Decisione – ulteriori osservazioni
I giudici accolgono le doglianze dell’ufficio ritenendo che i fatti di causa evidenziassero, diversamente da quanto prospettato dai giudici di merito, un caso di interposizione fittizia ex Dpr 600/1973, articolo 37, comma 3, ossia l’interposizione nel possesso dei redditi. Secondo la Corte, i giudici hanno errato nell’escludere l’applicazione della norma “sostenendo la tesi che l’art. 37 si riferisce alla sola interposizione fittizia, e che, essendo invece la società LLC effettivamente esistente, non poteva ritenersi soggetto fittiziamente interposto”. Invero, puntualizza la Corte, “l’interposizione fittizia non richiede affatto l’inesistenza del soggetto interposto sia perché il D.P.R. n. 600 del 1973, art. 37, comma 3 (“sono imputati al contribuente i redditi di cui appaiono titolari altri soggetti quando sia dimostrato, anche sulla base di presunzioni gravi, precise e concordanti, che egli ne è l’effettivo possessore per interposta persona”) è norma, invece, che si riferisce a qualsiasi ipotesi di interposizione, anche a quella reale”.
In ambito giurisprudenziale, infatti, si registra sulla questione un orientamento ormai consolidato secondo cui, “in tema di accertamento rettificativo dei redditi, la disciplina antielusiva dell’interposizione, prevista dal D.P.R. 29 settembre 1973, n. 600, art. 37, comma 3, non presuppone necessariamente un comportamento fraudolento da parte del contribuente, essendo sufficiente un uso improprio, ingiustificato o deviante di un legittimo strumento giuridico, che consenta di eludere l’applicazione del regime fiscale che costituisce il presupposto d’imposta. Di certo, il fenomeno della simulazione relativa, “nell’ambito della quale può ricomprendersi l’interposizione fittizia di persona, non esaurisce il campo di applicazione della norma, ben potendo attuarsi lo scopo elusivo anche mediante operazioni effettive e reali” (Cassazione 25671/2013, 21794/2014, 21952/2015). La norma intende stigmatizzare quelle operazioni volte ad aggirare la normativa fiscale, a prescindere dalla natura simulata o reale della stessa. Il fatto dunque che la società fosse reale e che avesse effettivamente acquistato i crediti, di per sé, non poteva costituire ragione per ritenere inapplicabile il Dpr 600/1973, articolo 37, che, secondo l’insegnamento costante di questa Corte, colpisce ogni uso improprio o ingiustificato di strumenti giuridici, pur di per sé legittimi, quando l’uso che se ne fa è volto a realizzare l’elusione.

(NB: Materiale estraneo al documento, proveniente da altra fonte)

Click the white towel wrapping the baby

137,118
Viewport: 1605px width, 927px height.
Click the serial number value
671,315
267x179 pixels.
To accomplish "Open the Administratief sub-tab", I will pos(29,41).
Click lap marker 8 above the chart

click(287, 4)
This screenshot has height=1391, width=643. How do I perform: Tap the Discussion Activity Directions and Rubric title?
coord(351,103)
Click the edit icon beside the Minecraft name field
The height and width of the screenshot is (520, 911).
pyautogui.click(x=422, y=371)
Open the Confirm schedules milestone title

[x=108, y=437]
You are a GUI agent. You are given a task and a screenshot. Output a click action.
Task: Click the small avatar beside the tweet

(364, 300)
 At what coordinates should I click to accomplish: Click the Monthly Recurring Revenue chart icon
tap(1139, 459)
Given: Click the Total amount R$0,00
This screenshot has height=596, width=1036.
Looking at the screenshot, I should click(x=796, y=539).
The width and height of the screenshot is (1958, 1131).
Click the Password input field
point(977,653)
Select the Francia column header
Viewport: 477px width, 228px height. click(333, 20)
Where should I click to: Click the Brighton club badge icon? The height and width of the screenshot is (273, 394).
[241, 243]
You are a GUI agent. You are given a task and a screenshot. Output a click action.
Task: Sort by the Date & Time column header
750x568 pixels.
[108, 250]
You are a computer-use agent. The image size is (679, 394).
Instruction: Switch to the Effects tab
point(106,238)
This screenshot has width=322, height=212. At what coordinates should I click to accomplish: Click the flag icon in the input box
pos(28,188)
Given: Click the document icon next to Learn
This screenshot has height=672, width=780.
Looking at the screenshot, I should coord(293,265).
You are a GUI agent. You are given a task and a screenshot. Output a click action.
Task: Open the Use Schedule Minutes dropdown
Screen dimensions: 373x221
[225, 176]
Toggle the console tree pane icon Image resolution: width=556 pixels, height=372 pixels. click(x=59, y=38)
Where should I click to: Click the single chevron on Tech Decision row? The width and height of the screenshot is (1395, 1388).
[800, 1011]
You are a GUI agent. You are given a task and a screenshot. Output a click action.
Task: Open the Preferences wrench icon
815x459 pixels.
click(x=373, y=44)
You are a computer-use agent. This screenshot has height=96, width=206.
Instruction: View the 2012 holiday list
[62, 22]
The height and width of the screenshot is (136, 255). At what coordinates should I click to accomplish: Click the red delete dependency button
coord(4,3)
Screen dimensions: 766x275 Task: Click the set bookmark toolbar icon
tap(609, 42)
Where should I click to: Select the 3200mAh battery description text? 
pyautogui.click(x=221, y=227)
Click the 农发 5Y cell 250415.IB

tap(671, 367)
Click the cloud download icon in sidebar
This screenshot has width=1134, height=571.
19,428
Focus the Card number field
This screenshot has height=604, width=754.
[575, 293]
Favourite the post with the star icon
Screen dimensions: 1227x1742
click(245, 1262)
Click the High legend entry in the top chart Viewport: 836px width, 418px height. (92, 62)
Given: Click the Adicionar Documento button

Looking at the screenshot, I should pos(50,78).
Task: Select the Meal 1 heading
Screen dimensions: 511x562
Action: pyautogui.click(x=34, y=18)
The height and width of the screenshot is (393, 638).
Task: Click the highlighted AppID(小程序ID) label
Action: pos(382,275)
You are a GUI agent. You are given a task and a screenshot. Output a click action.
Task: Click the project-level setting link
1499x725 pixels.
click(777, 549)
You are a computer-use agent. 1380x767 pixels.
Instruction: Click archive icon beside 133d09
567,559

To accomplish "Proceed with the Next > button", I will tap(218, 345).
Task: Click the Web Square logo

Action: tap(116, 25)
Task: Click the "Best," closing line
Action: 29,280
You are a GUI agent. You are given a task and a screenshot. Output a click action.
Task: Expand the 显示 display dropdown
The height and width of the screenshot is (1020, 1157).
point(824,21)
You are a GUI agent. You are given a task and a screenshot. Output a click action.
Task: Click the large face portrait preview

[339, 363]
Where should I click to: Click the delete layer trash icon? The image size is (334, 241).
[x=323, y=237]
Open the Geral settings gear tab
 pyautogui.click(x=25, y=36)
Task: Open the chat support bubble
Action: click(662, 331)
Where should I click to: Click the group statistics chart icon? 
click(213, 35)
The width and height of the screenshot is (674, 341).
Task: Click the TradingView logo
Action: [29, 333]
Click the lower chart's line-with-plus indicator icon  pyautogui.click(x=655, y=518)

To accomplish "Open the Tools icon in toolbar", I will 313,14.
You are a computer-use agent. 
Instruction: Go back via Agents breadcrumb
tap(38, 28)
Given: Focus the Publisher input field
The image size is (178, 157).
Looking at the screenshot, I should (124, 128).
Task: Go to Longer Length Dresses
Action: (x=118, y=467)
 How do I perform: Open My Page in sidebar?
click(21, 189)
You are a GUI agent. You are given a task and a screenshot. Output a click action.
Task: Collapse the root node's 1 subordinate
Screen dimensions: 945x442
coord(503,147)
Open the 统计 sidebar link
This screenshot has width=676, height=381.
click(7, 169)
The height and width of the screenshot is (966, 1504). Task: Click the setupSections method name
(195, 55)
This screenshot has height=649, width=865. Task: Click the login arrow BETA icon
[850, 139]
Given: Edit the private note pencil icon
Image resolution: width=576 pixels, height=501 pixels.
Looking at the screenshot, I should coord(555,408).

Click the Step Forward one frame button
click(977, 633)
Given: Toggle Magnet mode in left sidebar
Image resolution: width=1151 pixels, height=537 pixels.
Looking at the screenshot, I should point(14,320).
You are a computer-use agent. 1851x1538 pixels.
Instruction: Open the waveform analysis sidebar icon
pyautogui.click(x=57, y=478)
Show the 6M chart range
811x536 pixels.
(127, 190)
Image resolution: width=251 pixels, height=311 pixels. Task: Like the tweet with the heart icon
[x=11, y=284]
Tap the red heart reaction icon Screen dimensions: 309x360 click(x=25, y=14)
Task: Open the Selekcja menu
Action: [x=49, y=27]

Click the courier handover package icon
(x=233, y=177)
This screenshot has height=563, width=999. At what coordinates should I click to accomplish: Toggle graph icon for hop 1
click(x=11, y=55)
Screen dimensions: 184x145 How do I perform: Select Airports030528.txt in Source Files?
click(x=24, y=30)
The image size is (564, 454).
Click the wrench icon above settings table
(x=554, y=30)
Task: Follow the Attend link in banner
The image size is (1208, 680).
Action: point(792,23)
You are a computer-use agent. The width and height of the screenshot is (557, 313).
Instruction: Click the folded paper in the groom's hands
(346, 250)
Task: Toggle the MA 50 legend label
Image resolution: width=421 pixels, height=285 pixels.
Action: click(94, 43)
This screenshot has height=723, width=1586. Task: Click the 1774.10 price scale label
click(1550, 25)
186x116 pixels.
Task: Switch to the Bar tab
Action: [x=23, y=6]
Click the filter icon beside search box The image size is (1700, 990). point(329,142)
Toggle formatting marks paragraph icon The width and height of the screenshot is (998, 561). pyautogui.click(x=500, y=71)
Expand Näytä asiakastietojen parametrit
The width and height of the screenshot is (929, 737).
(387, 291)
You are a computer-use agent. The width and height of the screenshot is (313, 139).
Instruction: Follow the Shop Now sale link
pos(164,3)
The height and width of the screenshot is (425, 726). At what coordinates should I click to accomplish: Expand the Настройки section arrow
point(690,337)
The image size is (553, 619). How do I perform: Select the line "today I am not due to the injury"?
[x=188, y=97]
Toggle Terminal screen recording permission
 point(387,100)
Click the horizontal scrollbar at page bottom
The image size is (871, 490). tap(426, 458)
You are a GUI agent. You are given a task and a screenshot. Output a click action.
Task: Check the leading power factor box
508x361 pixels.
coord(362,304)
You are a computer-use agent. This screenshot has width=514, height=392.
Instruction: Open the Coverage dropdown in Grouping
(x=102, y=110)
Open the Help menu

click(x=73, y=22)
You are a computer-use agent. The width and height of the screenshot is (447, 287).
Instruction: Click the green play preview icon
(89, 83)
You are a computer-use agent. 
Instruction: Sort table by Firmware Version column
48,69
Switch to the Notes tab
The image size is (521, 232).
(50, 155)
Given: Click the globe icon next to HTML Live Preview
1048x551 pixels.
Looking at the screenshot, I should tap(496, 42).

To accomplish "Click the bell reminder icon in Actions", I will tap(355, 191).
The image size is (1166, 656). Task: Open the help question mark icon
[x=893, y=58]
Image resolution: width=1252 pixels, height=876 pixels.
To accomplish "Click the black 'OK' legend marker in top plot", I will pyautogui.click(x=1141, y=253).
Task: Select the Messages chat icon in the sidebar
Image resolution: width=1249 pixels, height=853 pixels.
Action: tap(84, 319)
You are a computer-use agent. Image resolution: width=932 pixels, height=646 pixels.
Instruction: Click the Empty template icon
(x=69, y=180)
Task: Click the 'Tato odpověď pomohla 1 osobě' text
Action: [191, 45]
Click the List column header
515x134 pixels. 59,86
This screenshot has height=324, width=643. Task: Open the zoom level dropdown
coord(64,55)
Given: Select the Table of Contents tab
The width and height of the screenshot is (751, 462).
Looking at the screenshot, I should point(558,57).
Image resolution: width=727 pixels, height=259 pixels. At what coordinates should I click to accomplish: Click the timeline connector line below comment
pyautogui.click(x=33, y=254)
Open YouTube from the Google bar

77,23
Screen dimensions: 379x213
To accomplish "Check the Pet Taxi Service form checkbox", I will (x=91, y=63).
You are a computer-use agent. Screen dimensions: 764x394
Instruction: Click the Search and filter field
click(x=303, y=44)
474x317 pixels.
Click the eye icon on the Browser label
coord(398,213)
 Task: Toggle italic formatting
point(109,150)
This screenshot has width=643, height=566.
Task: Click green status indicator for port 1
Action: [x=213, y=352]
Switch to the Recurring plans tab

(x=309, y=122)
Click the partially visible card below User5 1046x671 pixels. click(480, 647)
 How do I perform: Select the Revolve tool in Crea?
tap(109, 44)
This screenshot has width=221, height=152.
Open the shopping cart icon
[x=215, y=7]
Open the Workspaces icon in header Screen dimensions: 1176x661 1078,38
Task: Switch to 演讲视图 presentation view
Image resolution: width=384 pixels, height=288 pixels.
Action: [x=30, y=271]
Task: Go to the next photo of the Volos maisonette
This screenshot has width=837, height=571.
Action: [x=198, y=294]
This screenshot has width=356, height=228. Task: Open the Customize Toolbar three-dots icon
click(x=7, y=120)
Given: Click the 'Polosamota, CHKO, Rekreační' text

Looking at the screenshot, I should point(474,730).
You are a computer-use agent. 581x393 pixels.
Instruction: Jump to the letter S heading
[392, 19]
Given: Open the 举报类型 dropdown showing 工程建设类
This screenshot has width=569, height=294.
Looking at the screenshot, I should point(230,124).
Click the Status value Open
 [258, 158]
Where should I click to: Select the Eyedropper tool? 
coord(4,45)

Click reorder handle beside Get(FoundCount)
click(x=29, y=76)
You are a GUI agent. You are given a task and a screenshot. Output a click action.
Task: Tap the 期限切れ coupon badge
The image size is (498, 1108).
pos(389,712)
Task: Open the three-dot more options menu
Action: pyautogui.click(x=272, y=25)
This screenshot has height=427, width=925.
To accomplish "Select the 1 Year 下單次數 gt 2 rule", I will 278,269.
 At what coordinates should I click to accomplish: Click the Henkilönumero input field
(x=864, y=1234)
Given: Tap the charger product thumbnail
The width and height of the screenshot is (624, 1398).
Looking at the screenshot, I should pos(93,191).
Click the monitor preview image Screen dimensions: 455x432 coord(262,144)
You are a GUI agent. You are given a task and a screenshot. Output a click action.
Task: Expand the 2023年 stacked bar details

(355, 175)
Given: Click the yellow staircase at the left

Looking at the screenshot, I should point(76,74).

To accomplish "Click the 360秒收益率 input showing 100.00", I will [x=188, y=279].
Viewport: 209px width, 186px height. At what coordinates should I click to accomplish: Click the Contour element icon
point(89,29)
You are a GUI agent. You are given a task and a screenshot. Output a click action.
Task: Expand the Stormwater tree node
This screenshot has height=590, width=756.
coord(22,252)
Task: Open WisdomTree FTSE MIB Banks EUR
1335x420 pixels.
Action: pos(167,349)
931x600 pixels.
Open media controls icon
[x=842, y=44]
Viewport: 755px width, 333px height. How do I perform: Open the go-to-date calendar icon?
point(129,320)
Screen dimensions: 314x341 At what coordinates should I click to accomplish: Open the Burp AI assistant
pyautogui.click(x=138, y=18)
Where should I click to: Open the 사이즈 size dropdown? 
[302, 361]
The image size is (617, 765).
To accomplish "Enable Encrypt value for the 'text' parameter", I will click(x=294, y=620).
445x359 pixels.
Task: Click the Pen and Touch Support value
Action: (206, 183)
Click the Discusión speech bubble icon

Nell’interposizione soggettiva, l’interponente ricopre il vero ruolo di “dominus”, cioè di effettivo attore delle decisioni, mentre l’interposto appare come titolare di rapporti e rappresentanze giuridiche formali, ma si tratta, evidentemente, di una simulazione; i rapporti con i terzi sono regolati direttamente dall’interponente, o quanto meno, i terzi sono consapevoli, al di là delle apparenze formali, che è quest’ultimo il vero titolare nelle decisioni e nei rapporti con la controparte, assumendo così, a seconda dei casi, il ruolo di rappresentante, amministratore, procuratore, eccetera. In sostanza, “la persona interposta finge di intervenire nel contratto ma non è parte contrattuale. Essa è inattiva, passiva, senza volontà, non fa che prestare il suo nome … Nello scenario normativo, l’interposto colora soggettivamente la finzione che si prospetta come schermo derivante nei confronti del fisco”.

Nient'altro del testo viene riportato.